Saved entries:
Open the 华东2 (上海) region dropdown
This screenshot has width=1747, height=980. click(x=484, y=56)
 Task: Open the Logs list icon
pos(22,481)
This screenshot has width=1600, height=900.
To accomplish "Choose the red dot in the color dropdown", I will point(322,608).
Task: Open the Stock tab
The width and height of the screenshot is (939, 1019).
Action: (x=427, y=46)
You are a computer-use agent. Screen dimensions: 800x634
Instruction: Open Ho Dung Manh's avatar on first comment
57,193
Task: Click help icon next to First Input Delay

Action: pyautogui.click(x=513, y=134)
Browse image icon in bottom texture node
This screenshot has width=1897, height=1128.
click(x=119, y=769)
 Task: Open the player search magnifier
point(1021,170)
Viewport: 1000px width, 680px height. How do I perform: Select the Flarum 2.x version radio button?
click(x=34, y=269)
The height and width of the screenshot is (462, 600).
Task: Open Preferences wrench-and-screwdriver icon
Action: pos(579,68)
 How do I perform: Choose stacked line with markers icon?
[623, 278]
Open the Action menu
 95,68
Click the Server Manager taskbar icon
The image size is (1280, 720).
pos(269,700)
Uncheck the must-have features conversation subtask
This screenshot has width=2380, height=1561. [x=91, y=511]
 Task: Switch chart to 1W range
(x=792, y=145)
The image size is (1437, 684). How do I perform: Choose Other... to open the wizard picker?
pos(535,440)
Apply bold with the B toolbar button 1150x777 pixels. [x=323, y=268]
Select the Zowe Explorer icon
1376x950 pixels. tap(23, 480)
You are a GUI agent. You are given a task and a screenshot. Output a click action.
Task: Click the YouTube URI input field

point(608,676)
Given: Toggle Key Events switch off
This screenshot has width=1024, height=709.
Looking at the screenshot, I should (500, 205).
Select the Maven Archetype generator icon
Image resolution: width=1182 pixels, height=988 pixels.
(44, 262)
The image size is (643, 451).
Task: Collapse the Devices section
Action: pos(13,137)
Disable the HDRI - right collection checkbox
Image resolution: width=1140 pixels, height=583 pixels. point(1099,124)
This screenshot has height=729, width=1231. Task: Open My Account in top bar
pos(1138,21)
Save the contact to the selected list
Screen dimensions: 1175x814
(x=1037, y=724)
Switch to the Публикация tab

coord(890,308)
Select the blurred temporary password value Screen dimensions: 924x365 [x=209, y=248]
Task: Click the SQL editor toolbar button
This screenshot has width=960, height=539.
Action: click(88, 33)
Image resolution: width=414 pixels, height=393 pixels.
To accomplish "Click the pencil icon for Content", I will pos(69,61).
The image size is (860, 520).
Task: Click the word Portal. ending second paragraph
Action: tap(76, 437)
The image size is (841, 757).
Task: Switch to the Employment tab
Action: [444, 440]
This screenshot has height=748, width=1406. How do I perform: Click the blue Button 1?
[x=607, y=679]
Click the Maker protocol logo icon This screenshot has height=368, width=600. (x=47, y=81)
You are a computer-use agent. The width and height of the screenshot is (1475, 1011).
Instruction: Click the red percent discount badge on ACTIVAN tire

→ **Task directions**
May I have all of the records repeated exactly?

→ **Written response**
Open the 华东2 (上海) region dropdown
This screenshot has width=1747, height=980. click(x=484, y=56)
 Task: Open the Logs list icon
pos(22,481)
This screenshot has width=1600, height=900.
To accomplish "Choose the red dot in the color dropdown", I will point(322,608).
Task: Open the Stock tab
The width and height of the screenshot is (939, 1019).
Action: (x=427, y=46)
You are a computer-use agent. Screen dimensions: 800x634
Instruction: Open Ho Dung Manh's avatar on first comment
57,193
Task: Click help icon next to First Input Delay

Action: pyautogui.click(x=513, y=134)
Browse image icon in bottom texture node
This screenshot has width=1897, height=1128.
click(x=119, y=769)
 Task: Open the player search magnifier
point(1021,170)
Viewport: 1000px width, 680px height. How do I perform: Select the Flarum 2.x version radio button?
click(x=34, y=269)
The height and width of the screenshot is (462, 600).
Task: Open Preferences wrench-and-screwdriver icon
Action: pos(579,68)
 How do I perform: Choose stacked line with markers icon?
[623, 278]
Open the Action menu
 95,68
Click the Server Manager taskbar icon
The image size is (1280, 720).
pos(269,700)
Uncheck the must-have features conversation subtask
This screenshot has width=2380, height=1561. [x=91, y=511]
 Task: Switch chart to 1W range
(x=792, y=145)
The image size is (1437, 684). How do I perform: Choose Other... to open the wizard picker?
pos(535,440)
Apply bold with the B toolbar button 1150x777 pixels. [x=323, y=268]
Select the Zowe Explorer icon
1376x950 pixels. tap(23, 480)
You are a GUI agent. You are given a task and a screenshot. Output a click action.
Task: Click the YouTube URI input field

point(608,676)
Given: Toggle Key Events switch off
This screenshot has width=1024, height=709.
Looking at the screenshot, I should (500, 205).
Select the Maven Archetype generator icon
Image resolution: width=1182 pixels, height=988 pixels.
(44, 262)
The image size is (643, 451).
Task: Collapse the Devices section
Action: pos(13,137)
Disable the HDRI - right collection checkbox
Image resolution: width=1140 pixels, height=583 pixels. point(1099,124)
This screenshot has height=729, width=1231. Task: Open My Account in top bar
pos(1138,21)
Save the contact to the selected list
Screen dimensions: 1175x814
(x=1037, y=724)
Switch to the Публикация tab

coord(890,308)
Select the blurred temporary password value Screen dimensions: 924x365 [x=209, y=248]
Task: Click the SQL editor toolbar button
This screenshot has width=960, height=539.
Action: click(88, 33)
Image resolution: width=414 pixels, height=393 pixels.
To accomplish "Click the pencil icon for Content", I will pos(69,61).
The image size is (860, 520).
Task: Click the word Portal. ending second paragraph
Action: tap(76, 437)
The image size is (841, 757).
Task: Switch to the Employment tab
Action: [444, 440]
This screenshot has height=748, width=1406. How do I perform: Click the blue Button 1?
[x=607, y=679]
Click the Maker protocol logo icon This screenshot has height=368, width=600. (x=47, y=81)
You are a computer-use agent. The width and height of the screenshot is (1475, 1011).
Instruction: Click the red percent discount badge on ACTIVAN tire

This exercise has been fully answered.